The Taco Chip Wars

Sometime before 1960, at Disneyland in California, a restaurant called Casa de Fritos bought stale tortilla chips from a local vendor and spiced them up for a second life. They became so popular that Frito-Lay eventually bought them and “Doritos” were born.

Doritos are the food equivalent of crack. 

They don’t really taste good. They taste, in fact, like spiced-up stale tortilla chips: The batch currently on sale were probably created in 2018. Consider how tortilla chips in a restaurant taste (why you order the combination plate with extra rice and then can’t eat any of it because you and your date consumed two full baskets of chips before you ordered anything …) and you see my point. 

But it sort of doesn’t matter how they taste, or that they are the very definition of empty nutrition (they are sort of anti-nutrition, like anti-matter).
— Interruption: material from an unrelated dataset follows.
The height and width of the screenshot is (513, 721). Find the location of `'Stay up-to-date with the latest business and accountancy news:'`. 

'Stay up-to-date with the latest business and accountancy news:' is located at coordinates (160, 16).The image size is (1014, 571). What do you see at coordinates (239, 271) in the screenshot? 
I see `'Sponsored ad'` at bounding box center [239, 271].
You could lick the same spices off your hand and experience some of the same sensations. It sort of doesn’t matter that they leave your mouth a gritty orange cave and your fingertips remain stained for two days. I don’t know what the secret ingredient is, but you can’t stop eating them. They satisfy an atavistic craving that seems not to really rely on taste or texture.

When I was a kid, I worked for several summers in a potato chip plant …the place where they made Jay’s Potato Chips, famous in Chicago. Jay’s potato chips were invented by Leonard Japp and his wife, Eugenie, (they were originally called “Japp’s” potato chips but this was changed at the time of the second world war). 
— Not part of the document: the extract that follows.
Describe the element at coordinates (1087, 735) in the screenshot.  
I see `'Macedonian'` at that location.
This company also made tortilla chips – which the manager pronounced with two “L” sounds instead of a “Y” sound. They couldn’t give them away and they actually tasted pretty good, kind of like the way Tostitos taste now, but a little better.

That same manager told me that this was because of Doritos, that no one could completely figure out the allure.
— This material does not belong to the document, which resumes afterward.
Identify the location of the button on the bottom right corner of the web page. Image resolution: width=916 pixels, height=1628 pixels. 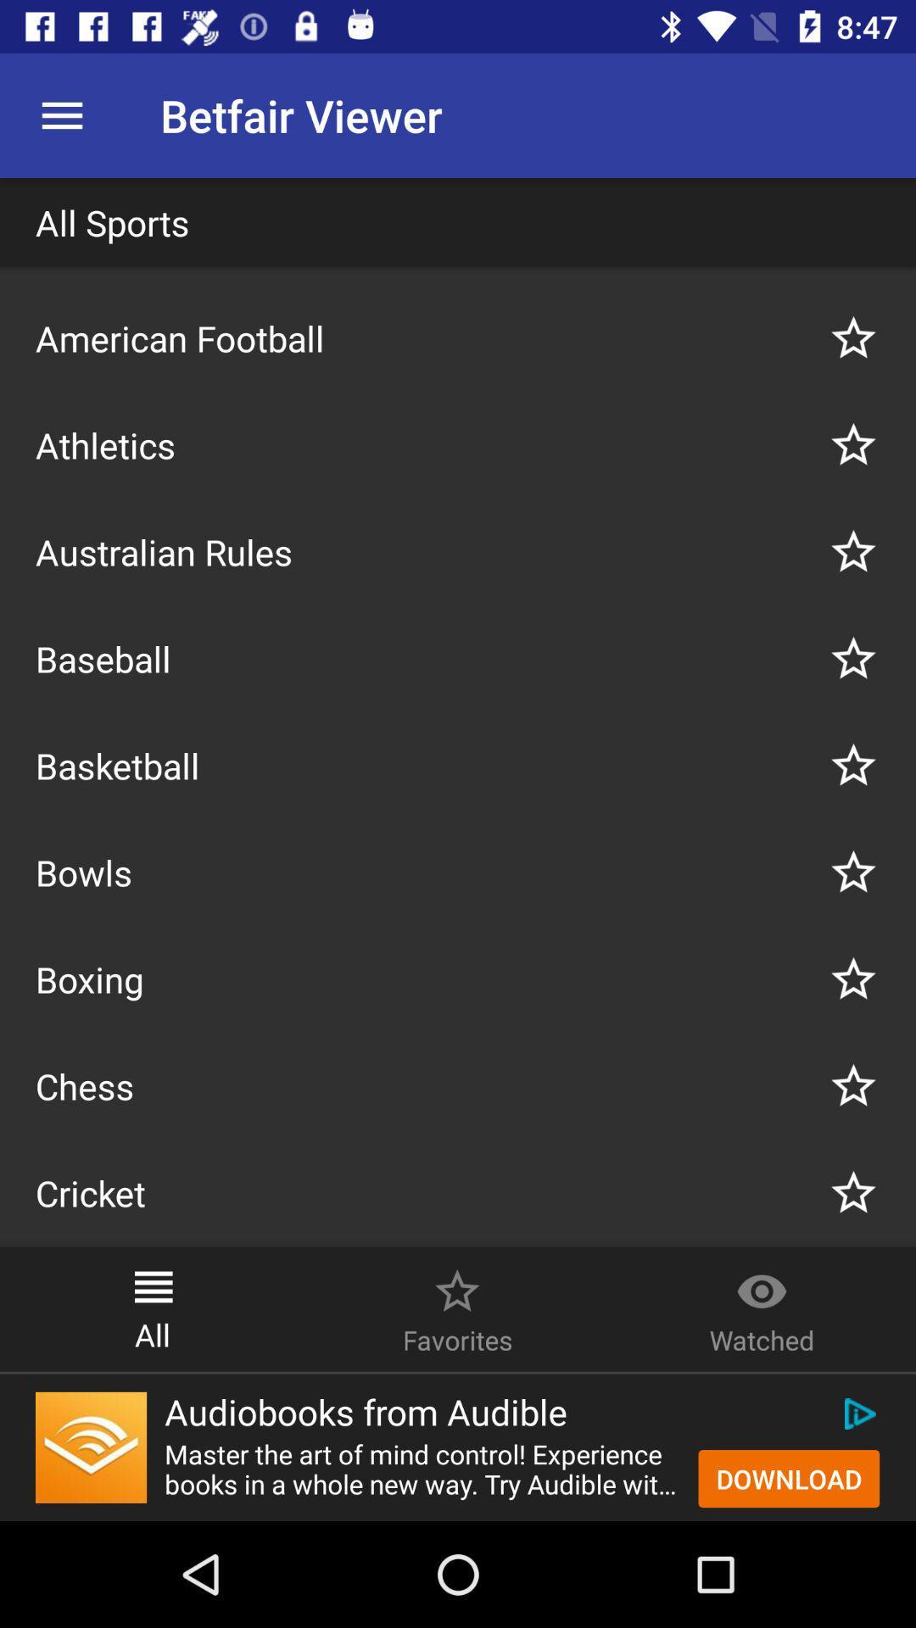
(789, 1477).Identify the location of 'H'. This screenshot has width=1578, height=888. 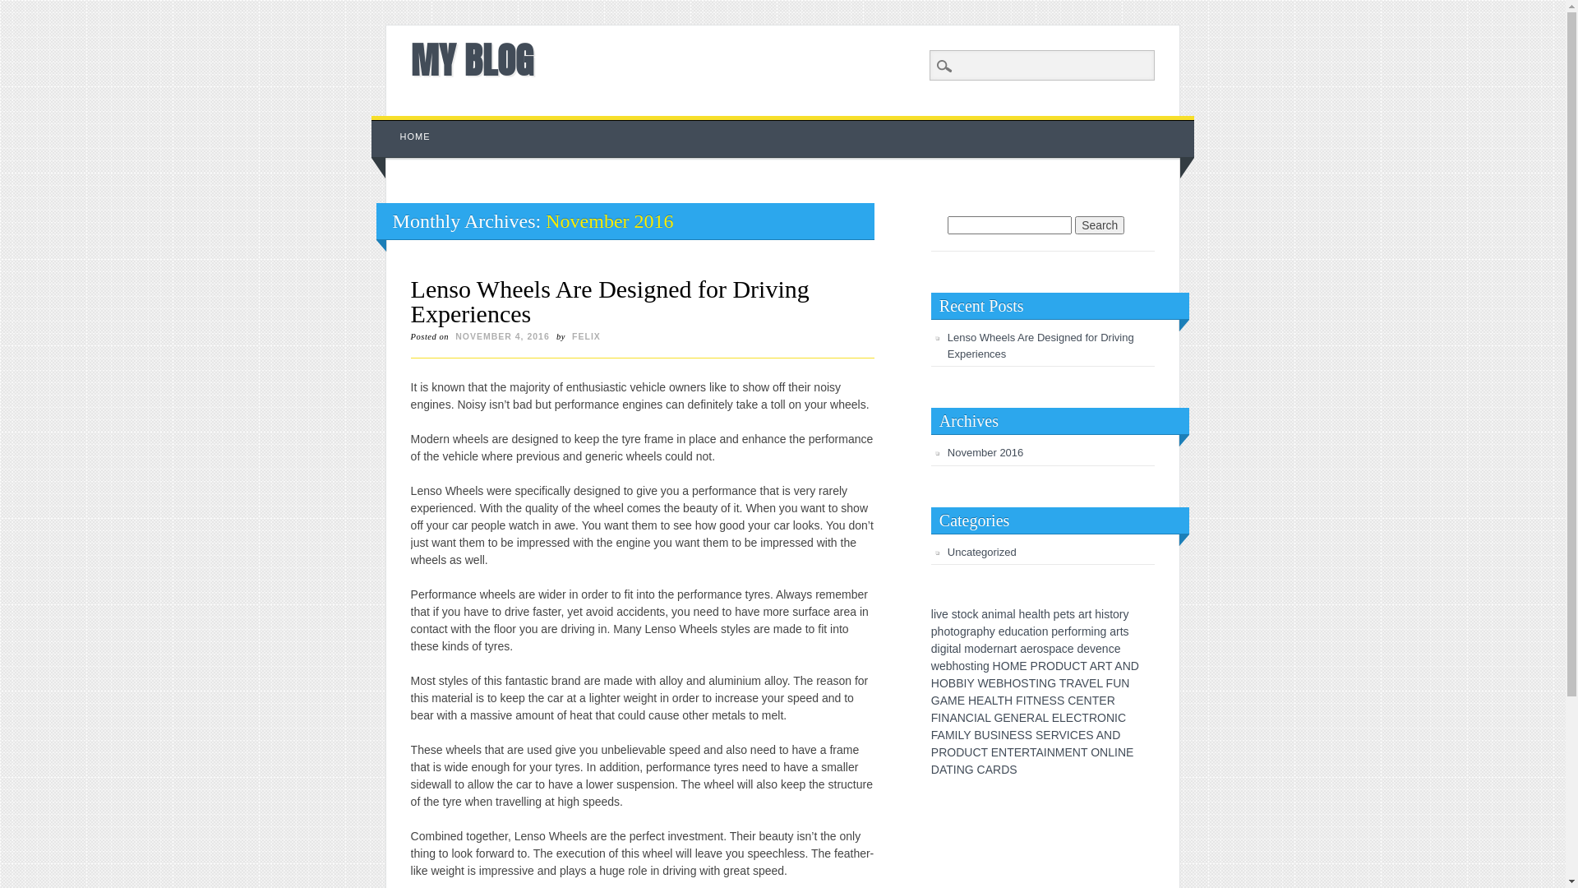
(971, 700).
It didn’t help that the names of the companies that produced the original chip brands – in the days before franchise Mexican restaurants — sounded kind of the same.

Arch West, a salesman for the company that became Frito-Lay, basically invented the modern incarnation of Doritos. He also advised his pal, David Pace, the creator of Pace salsas, to move the picante sauces off the ketchup shelf in the store and next to the taco chips. It was the perfect marriage. 

West died at 97 in 2000.

In his Washington Post obituary, the writer explained that West’s family placed his cremated remains in an urn and family members dusted his grave with a layer of Doritos. The last line read, “Ashes to ashes, crunch to crunch.”

Don’t you love that?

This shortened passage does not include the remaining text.